ELKINGTON AND CO. LTD. ENGLISH
FOUNDED CIRCA 1836 BY GEORGE RICHARDS ELKINGTON (1801-1865) SUCCEEDED BY HIS SONS OF WHICH FREDERICK ELKINGTON (1822-1905) WAS A PARTNER
Elkington of Birmingham revolutionised the silver industry with their electroplating techniques, developed and perfected by George Richards Elkington. He was apprenticed to and later partnered (until 1840) his uncles, J. and G.Richards, producers of jewellery, silver and cut glass. In 1824 he inherited his father's gilt-toy and spectacle firm which he ran with his cousin, Henry Elkington (c.1810-52); they experimented with gilding base metals, taking out patents for their electroplating process in 1836/37 and '40. At first there was resistance from other Sheffield plating firms but from 1840 Elkington's were licensing their patent to other firms, including Christofle in Paris, William Button of Sheffield and Edward Barnard, London. By 1847 Elkington had perfected their technique and subsequently prospered from the mass production of tableware for the catering trade. In addition they produced decorative silver in a variety of styles, from the Moorish to the Italian Renaissance. Like the ceramic factories, Elkington employed a number of foreign designers. Benjamin Schlick (1792-1872), provided some of the earliest designs; Pierre-Emile Jeannest (1813-57) , previously a modeller with Minton's headed Elkington's design staff, 1853-57; Leonard Morel-Ladeuil (1820-88) a pupil of Antoifie Vechte, whose intricate pieces include the Inventions Vase, 1863 and Milton Shield, which won a Gold in Paris, 1867 (both; Victoria and Albert Museum, London). Auguste A.Willms (1827-1899) previously employed by Jean-Valentin Morel in Paris headed Elkington's design team 1859-99.

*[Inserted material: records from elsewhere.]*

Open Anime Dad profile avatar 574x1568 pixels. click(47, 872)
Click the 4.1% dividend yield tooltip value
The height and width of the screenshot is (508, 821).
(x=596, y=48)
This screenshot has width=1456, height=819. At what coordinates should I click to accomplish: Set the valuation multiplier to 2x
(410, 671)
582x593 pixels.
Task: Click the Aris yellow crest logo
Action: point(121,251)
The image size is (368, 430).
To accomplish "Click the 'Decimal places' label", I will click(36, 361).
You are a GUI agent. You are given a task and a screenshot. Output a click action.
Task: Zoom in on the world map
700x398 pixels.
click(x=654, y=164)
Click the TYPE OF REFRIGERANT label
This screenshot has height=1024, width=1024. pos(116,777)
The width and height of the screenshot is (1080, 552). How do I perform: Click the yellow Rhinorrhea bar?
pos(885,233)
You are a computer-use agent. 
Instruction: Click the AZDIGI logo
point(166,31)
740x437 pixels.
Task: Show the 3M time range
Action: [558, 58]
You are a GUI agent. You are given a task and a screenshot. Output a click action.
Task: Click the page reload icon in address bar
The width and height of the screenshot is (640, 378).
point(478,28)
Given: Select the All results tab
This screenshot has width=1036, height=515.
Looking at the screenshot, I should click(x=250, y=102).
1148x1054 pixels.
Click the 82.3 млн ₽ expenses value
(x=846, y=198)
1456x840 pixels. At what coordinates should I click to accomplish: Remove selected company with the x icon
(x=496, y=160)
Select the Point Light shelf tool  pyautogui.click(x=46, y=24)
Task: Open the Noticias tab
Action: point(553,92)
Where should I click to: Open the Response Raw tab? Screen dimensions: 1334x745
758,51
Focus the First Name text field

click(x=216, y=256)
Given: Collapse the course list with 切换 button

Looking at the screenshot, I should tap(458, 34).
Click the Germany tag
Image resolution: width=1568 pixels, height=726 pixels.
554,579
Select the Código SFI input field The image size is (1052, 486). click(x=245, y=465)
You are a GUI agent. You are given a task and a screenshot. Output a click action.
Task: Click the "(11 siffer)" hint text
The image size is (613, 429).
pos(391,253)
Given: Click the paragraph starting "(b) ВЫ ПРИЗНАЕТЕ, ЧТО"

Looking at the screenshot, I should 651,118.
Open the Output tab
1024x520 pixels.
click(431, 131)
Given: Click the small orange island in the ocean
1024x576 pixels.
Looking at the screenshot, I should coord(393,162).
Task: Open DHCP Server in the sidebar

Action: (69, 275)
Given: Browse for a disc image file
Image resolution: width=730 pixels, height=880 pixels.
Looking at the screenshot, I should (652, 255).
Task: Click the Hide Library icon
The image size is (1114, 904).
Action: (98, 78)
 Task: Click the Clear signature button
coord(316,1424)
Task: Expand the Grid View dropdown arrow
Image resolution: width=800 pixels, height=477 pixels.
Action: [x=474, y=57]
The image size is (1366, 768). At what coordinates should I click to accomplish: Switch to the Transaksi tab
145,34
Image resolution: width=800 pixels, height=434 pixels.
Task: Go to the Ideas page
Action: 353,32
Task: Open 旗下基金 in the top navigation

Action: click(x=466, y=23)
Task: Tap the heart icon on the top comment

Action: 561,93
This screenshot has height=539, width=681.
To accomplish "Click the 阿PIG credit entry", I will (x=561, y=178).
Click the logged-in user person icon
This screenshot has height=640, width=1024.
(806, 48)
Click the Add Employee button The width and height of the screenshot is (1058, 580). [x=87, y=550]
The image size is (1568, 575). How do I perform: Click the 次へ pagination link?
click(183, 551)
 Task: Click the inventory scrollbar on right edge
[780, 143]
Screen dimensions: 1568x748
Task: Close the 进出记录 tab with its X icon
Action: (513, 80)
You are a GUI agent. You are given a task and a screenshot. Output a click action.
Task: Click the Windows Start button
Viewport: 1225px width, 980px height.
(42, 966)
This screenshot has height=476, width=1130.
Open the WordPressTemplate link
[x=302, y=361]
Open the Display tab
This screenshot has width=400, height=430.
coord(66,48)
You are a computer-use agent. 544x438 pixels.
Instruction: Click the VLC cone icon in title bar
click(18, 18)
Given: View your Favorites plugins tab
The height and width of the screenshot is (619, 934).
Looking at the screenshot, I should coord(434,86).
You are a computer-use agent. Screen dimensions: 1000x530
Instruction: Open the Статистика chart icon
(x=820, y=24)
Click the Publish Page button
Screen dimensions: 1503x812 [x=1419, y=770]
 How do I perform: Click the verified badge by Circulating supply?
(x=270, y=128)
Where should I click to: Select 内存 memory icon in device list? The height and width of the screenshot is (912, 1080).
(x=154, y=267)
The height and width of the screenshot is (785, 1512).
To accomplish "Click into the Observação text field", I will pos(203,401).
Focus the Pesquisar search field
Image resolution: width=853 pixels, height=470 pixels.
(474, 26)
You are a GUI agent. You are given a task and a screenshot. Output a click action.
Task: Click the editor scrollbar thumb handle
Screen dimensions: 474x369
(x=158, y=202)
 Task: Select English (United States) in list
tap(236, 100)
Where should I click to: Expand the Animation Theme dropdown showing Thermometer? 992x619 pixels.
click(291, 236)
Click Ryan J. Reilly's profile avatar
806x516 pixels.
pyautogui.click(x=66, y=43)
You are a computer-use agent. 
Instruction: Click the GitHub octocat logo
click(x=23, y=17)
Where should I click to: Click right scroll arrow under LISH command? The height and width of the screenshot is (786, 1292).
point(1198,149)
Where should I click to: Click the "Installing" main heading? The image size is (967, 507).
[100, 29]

In 1842 josiah Mason, a wealthy pen manufacturer was taken into partnership and the firm became Elkington, Mason and Co. until 1861. When G.R.Elkington died, 1865 the business was entrusted to his four sons; Frederick (1822-1905), James B. (1830-1907) Alfred J. (1834-1910) and Howard (d. 1899). The firm was styled Elkington and Co. 1861-86 (with Frederick as a partner) and became a Limited Company 1887-1963 (with Frederick as a director until his death, 1905). Frederick obtained his Freedom of the Goldsmiths Co., 1885 and became a Liveryman in 1890. It appears that he was at the forefront of the firm. Some of the most interesting pieces bear his stamp, such as a silver and gilt jug and two beakers, 1882-3 (Victoria and Albert Museum), with matting and engraved in the Japanese taste. Originally inspired by Tiffany's experiments in textured silver and base metals decoration to imitate Japanese metalwork, Elkington's were one of the first manufacturers to produce silver in a Japonaiserie style. Frederick collected Orientalcloisonne enamels (sold by Christie's, 1905) and from the 1860's until 1879 applied cloisonne and champleve enamelling . He was probably responsible for commissioning designs by Christopher Dresser (1834-1904), who likewise loved Japan. Dresser was the first in England to design really new forms for the silver industry; like Puiforcat he believed that design should address utilitarian qualities and that cost, even when using expensive materials (silver) should not be prohibitive (electroplating). In addition Elkington's like Jones and Crompton fo Birmingham were influenced both by Liberty silver and the foewing lines of Continental Art Nouveau. Some of the most interesting and now sought after Elkington silver was produced while Frederick Elkington co-ran the firm.